> TEXT PASSAGE:
Session 7: Crosstalk Noise

Chair: M. Marek-Sadowska (University of California, Santa Barbara)
Shield Count Minimization in Congested Regions [p. 78]
P. Saxena, S. Gupta (Intel Corporation)

With worsening crosstalk in nanometer designs, it is becoming increasingly important to control the switching cross-coupling experienced by critical wires. This is commonly done by adding shields adjacent to these wires. However, the number of wires requiring shields in high frequency designs becomes extremely large, resulting in a large area impact. We address this problem at both the methodological and algorithmic levels in this paper, integrating the traditionally separate steps of power and signal routing in a safe manner to minimize the number of shields required to satisfy all shielding constraints. We postpone the power routing in middle metal layers to after critical signal nets and their shields have been laid out (with maximal shield sharing), and then try to construct a fine-grained power grid out of the already routed shields. Given a routing on a metal layer, our adaptive power routing algorithm adds provably fewest new power lines to complete the power grid on that layer. Our approach has proven highly effective while designing some high frequency blocks of a commercial gigahertz range microprocessor.
Categories and Subject Descriptors
B.7.2 [Integrated Circuits]: Design Aids š layout, placement and routing.
General Terms
Algorithms, Performance, Design.
Keywords
Layout, Routing, Power routing, Noise, Crosstalk, Shielding, High performance design, Domino circuits.

On Convergence of Switching Windows Computation in Presence of Crosstalk Noise [p. 84]
P. Chen (University of California, Berkeley and Silicon Perspective); Y. Kukimoto, C.-C. Teng (University of California, Berkeley); K. Keutzer (Silicon Perspective)

Detecting overlapping of switching windows between coupling nets is a major static technique to accurately locate crosstalk noise. However, due to the mutual dependency between switching windows, the computation requires iterations to converge. In this paper, we discuss the issues and provide answers to the important questions involved in convergence and numerical properties, including the effect of coupling models, multiple convergence points, convergence rate, computational complexity, non-monotonicity, continuity and the effectiveness of bounds. Numerical fixed point computation results are used to explain these properties. Our contribution here builds a theoretical foundation for static crosstalk noise analysis.
Categories and Subject Descriptors
B.7.2 [Design Aids]: VerificationÖTiming analysis, noise analysis
General Terms
Theory, Algorithms, Verification


Session 8: Buffer Insertion

Chair: J. Lou (Synopsys)
Buffer Insertion with Adaptive Blockage Avoidance [p. 92]
J. Hu, S.T. Quay, G. Gandham (IBM Microelectronics); C.J. Alpert (IBM ARL)

> SUPPLIED DATA:

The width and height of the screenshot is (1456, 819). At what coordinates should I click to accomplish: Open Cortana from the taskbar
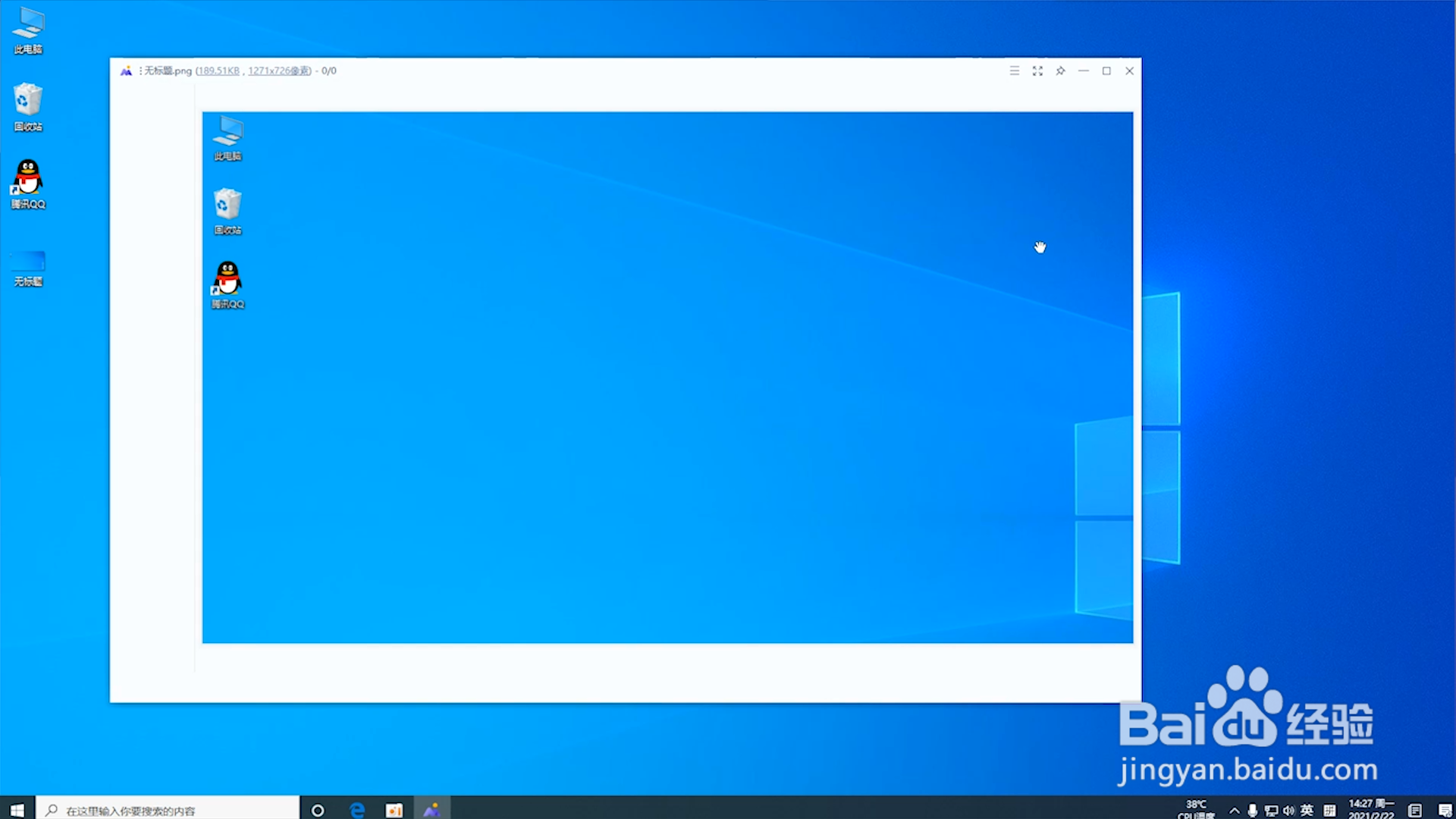pyautogui.click(x=318, y=810)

> REQUIREMENTS: Write the next part of the conference proceedings text on crosstalk noise and buffer insertion, carrying on from its final line. The listing is irrelevant to this work.

> EXERCISE RESPONSE:
Buffer insertion is a fundamental technology for VLSI interconnect optimization. Several existing buffer insertion algorithms have evolved from van Ginneken's classic algorithm. In this work, we extend van Ginneken's algorithm to handle blockages in the layout. Given a Steiner tree containing a Steiner point that overlaps a blockage, a local adjustment is made to the tree topology that enables additional buffer insertion candidates to be considered. This adjustment is adaptive to the demand on buffer insertion and is incurred only when it facilitates the maximal slack solution. This approach can be combined with any performance-driven Steiner tree construction. The overall time complexity has linear dependence on the number of blockages and quadratic dependence on the number of potential buffer locations. Experiments on several large nets confirm that high-quality solutions can be obtained through this technique with little CPU cost.
Categories and Subject Descriptors
B.7.2 [Hardware]: Integrated Circuits|Design Aids
General Terms
Algorithms, Performance

Buffer Tree Synthesis with Consideration of Temporal Locality, Sink Polarity Requirements, Solution Cost and Blockages [p. 98]
M. Hrkic, J. Lillis (University of Illinois at Chicago)

We give an overview of a buffer tree synthesis package which pays particular attention to the following issues: routing and buffer blockages, minimization of interconnect and buffer costs, exploitation of termporal locality among the sinks and addressing sink polarity requirements. Experimental results demonstrate the effectiveness of the tool in comparison with previously proposed techniques.
Categories and Subject Descriptors
B.7.2. [Hardware]: Integrated Circuits - Design Aids
General Terms
Algorithms

Simultaneous Driver Sizing and Buffer Insertion Using a Delay Penalty Estimation Technique [p. 104]
C.J. Alpert, J. Hu, C. Kashyap, S.T. Quay R. G. Gandham (IBM); C.-N. Chu (Iowa State University); M. Hrkic (University of Illinois at Chicago)

To achieve timing closure in a placed design, buffer insertion and driver sizing are two of the most effective transforms that can be applied. Since the driver sizing solution and the buffer insertion solution affect each other, sub-optimal solutions may result if these techniques are applied sequentially instead of simultaneously. We show how to simply extend van Vinneken's buffer insertion algorithm to simultaneously incorporate driver sizing and introduce the idea of a delay penalty to encapsulate the effect of driver sizing on the previous stage. The delay penalty can be pre-computed efficiently via dynamic programming. Experimental results show that using driving sizing with a delay penalty function obtains designs with superior timing and area characteristics.
Categories and Subject Descriptors
B.7.2. [Integrated Circuits]: Design Aids - Layout; J.6 [Computer Applications]: Computer-Aided Engineering - Computer-aided design
General Terms
Algorithms, Design, Performance


Session 9: Future Design Trends

Chair: C.J. Alpert (IBM)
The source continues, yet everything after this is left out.